▸ What is being asked:
Produce a faithful copy of the data, one that leaves out the pictures.
---*---
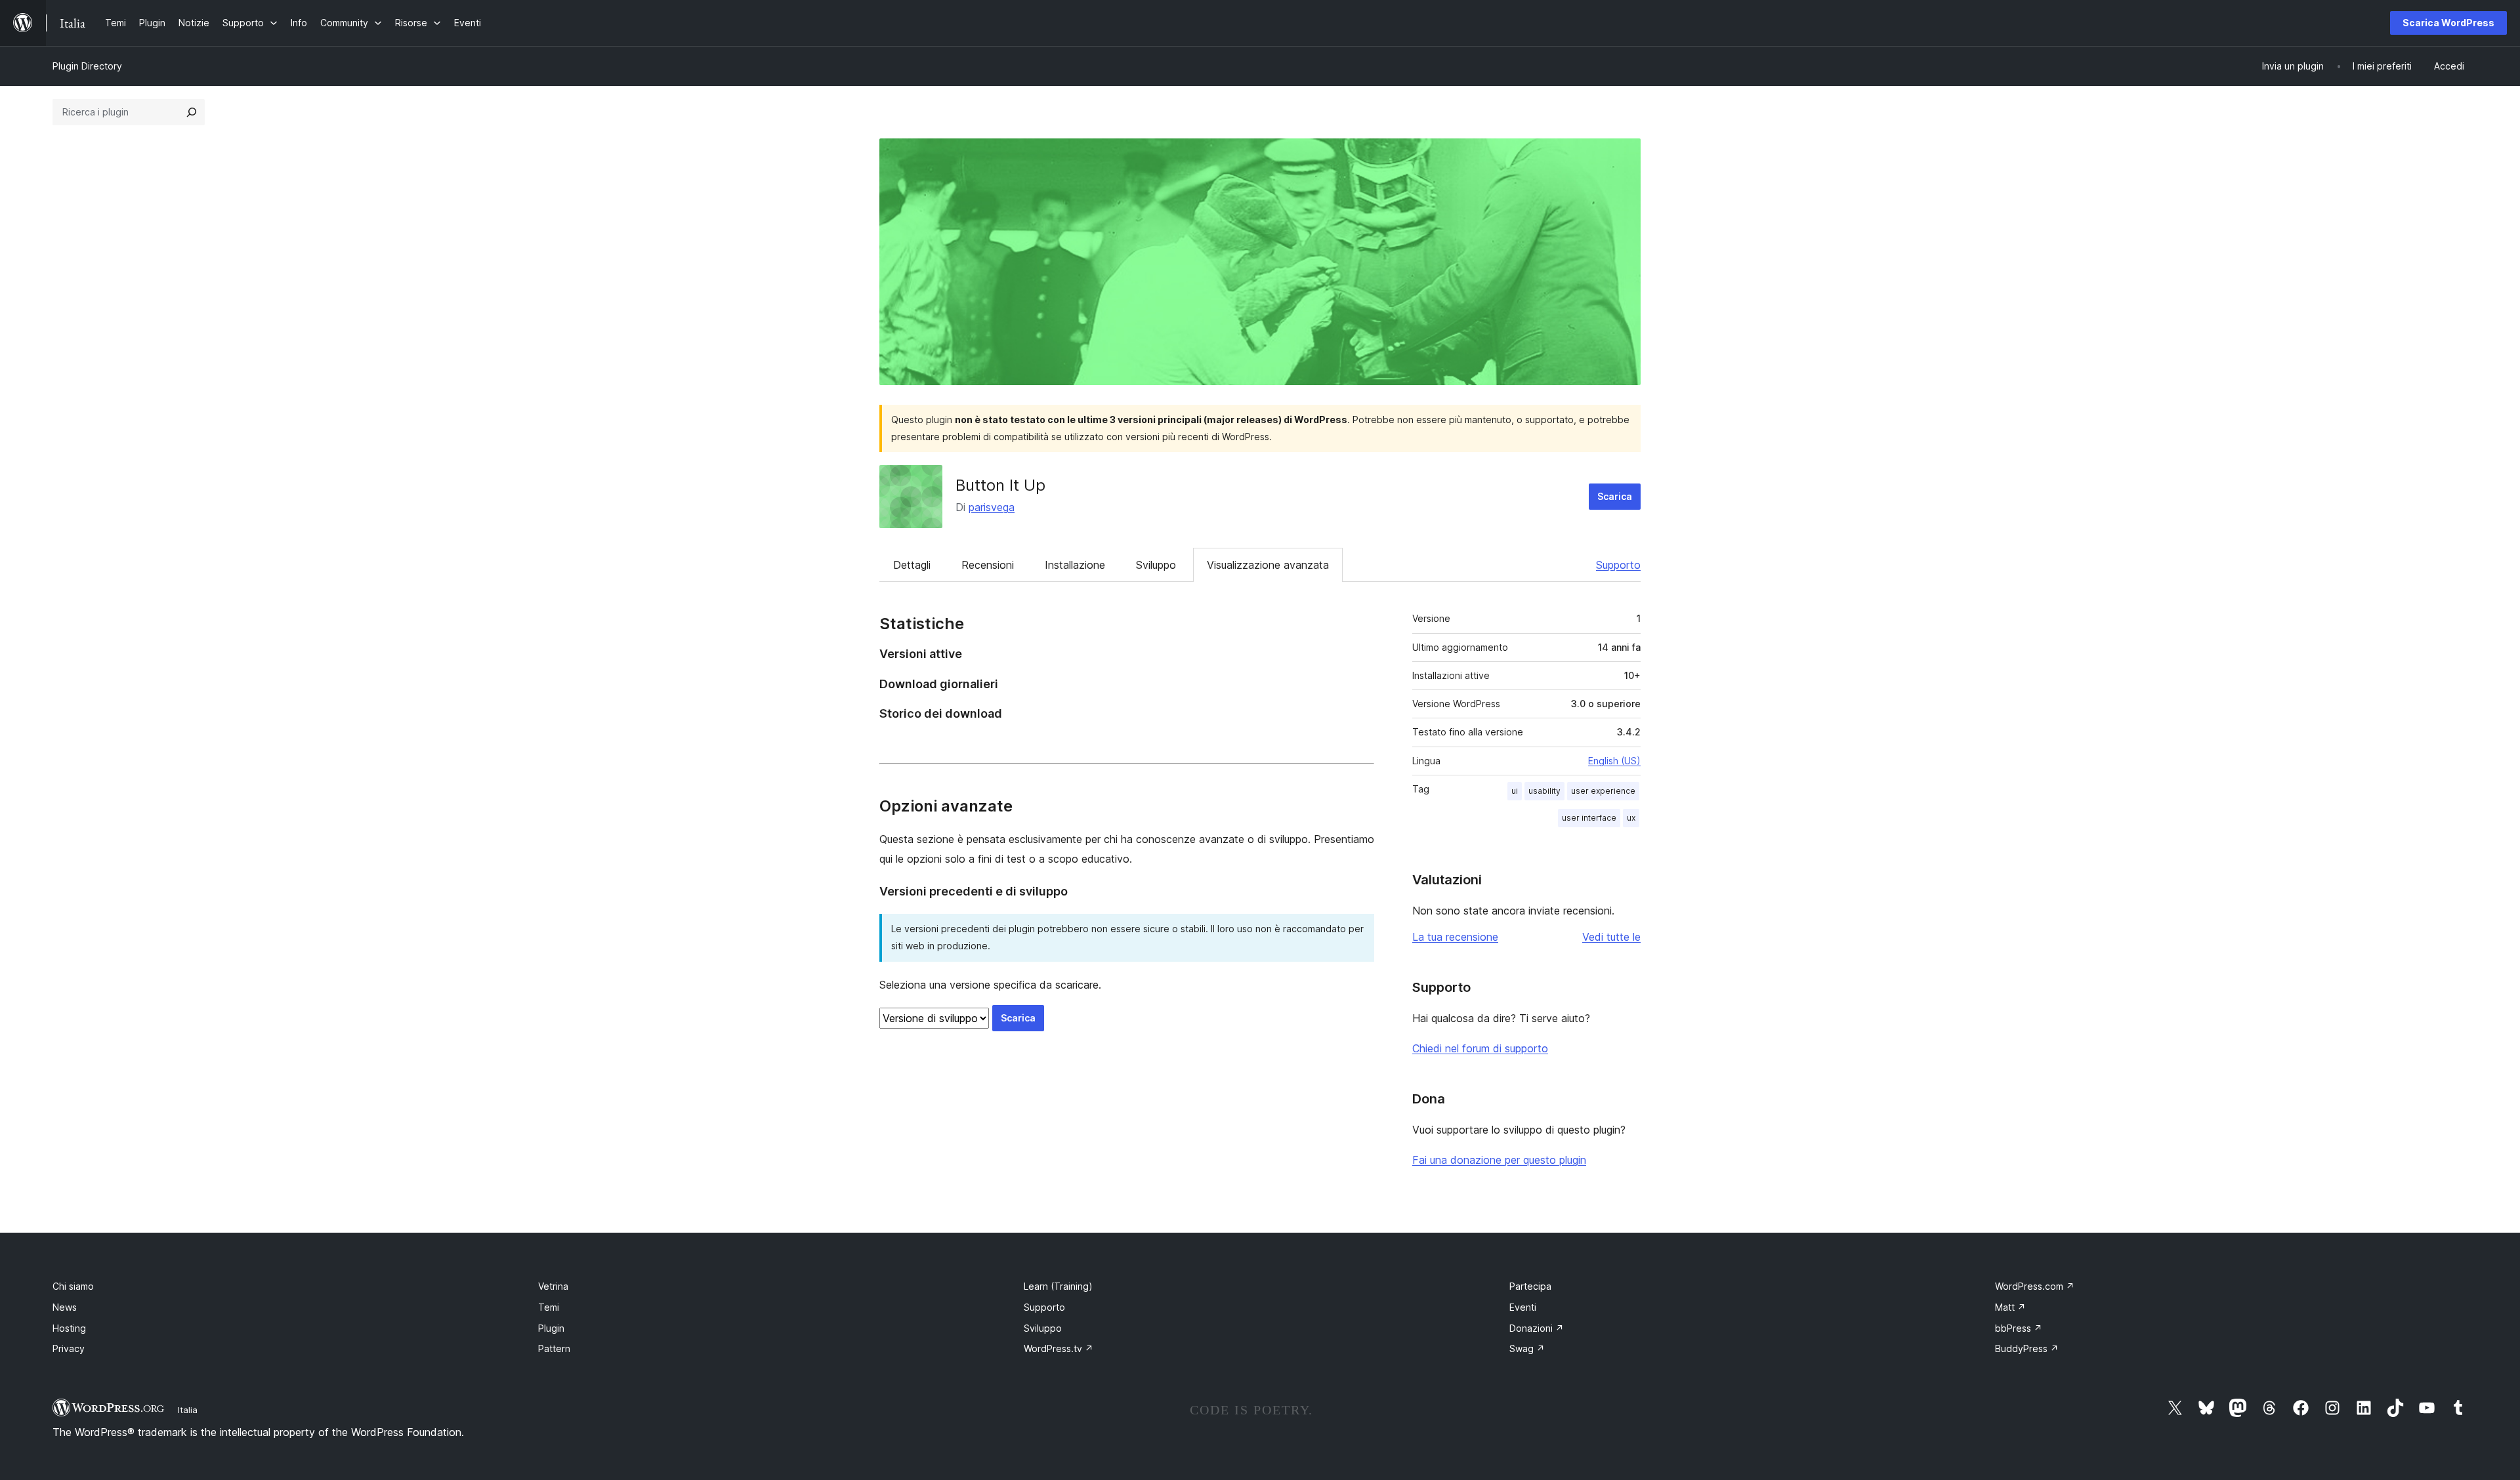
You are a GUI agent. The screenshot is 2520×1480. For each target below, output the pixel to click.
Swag (1527, 1348)
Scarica (1614, 496)
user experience (1603, 791)
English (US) (1614, 760)
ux (1631, 818)
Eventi (1522, 1307)
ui (1514, 791)
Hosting (69, 1328)
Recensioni (987, 564)
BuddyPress (2027, 1348)
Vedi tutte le (1611, 936)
---*---
▸ Response:
You are a GUI agent. The screenshot is 2520×1480. For each target below, output the pixel to click.
Swag (1527, 1348)
Scarica (1614, 496)
user experience (1603, 791)
English (US) (1614, 760)
ux (1631, 818)
Eventi (1522, 1307)
ui (1514, 791)
Hosting (69, 1328)
Recensioni (987, 564)
BuddyPress (2027, 1348)
Vedi tutte le (1611, 936)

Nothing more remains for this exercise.